Natural Calendar - November 2002

The purpose of this new feature is to give scout leaders, educators and naturalists an idea of some of the natural events coming up each month.  We will try to cover a variety of natural events ranging from sky events to calling periods of amphibians, bird and mammal watching tips,  prominent wildflowers and anything else that comes to mind.  We will also note prominent constellations appearing over the eastern horizon at mid-evening each month for our area for those who would like to learn the constellations.  If you have suggestions for other types of natural information you would like to see added to this calendar, let us know! 
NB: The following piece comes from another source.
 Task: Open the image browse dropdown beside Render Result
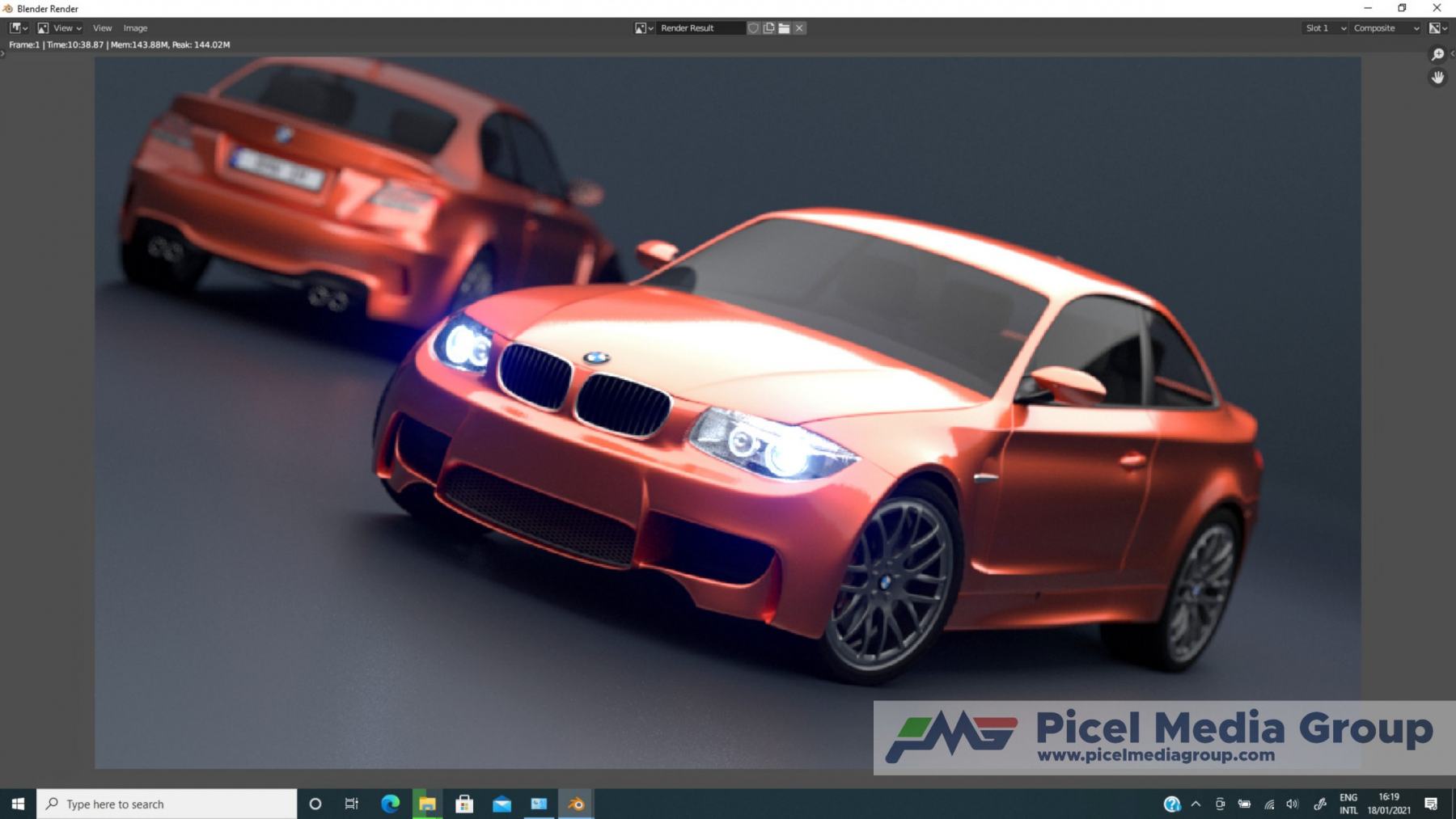[644, 28]
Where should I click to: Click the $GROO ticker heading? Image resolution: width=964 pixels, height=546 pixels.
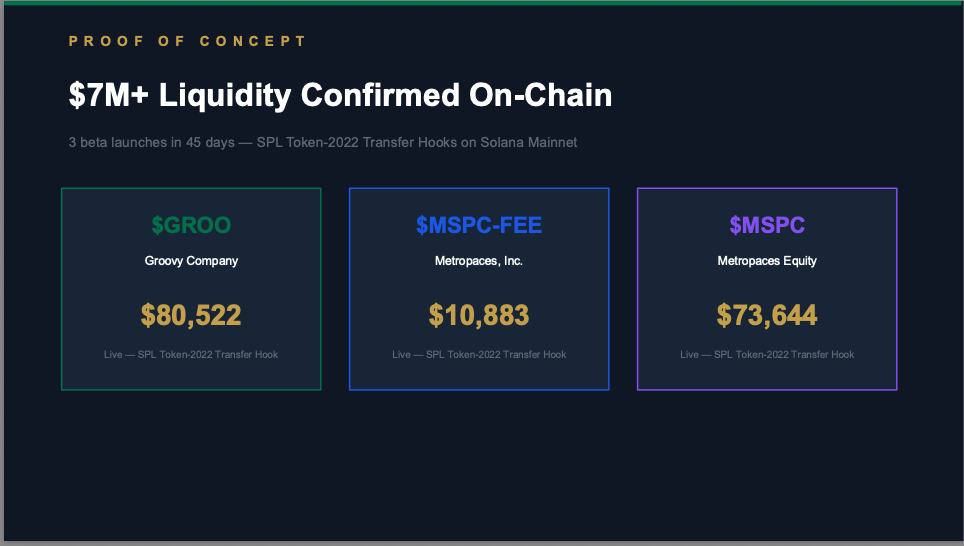click(x=191, y=226)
Note: You can click on the hyperlinks to learn more about some of the featured items.  To return to the Calendar, hit the "back" button on your browser, not the "back" button on the web page.

Sky Events:

The Leonid Meteor Shower

 Set your alarm for the early morning hours of November 19th.  The Leonids are back (see our Nature Notes page, “A November Tradition”) and this is the last year for some time that we have the possibility of a meteor “storm”.  The number of meteors seen per hour could be as high as several thousand, but a full moon will cut down on the number that are visible.  The predicted peak of the shower is 4:36am CST on the morning of the 19th.  We advise getting up at least by 2:00am and watching till dawn.  Some tips: 

  1. Lay out your clothes the night before so you don’t zap your night vision by having to turn on a bright light.  You can also use a red flashlight to preserve your night vision.
  2. A folding lounge chair makes a good place to observe from, because you can adjust it to look anywhere from the horizon to the zenith.  Alternately, you can spread a blanket on the ground.  Because of the dew that is likely if it is a clear night, you may wish to put a plastic ground cloth under your blanket.  Also because of dew we don’t recommend setting your chairs out the night before.  They may be soaking wet by the time you get up to observe.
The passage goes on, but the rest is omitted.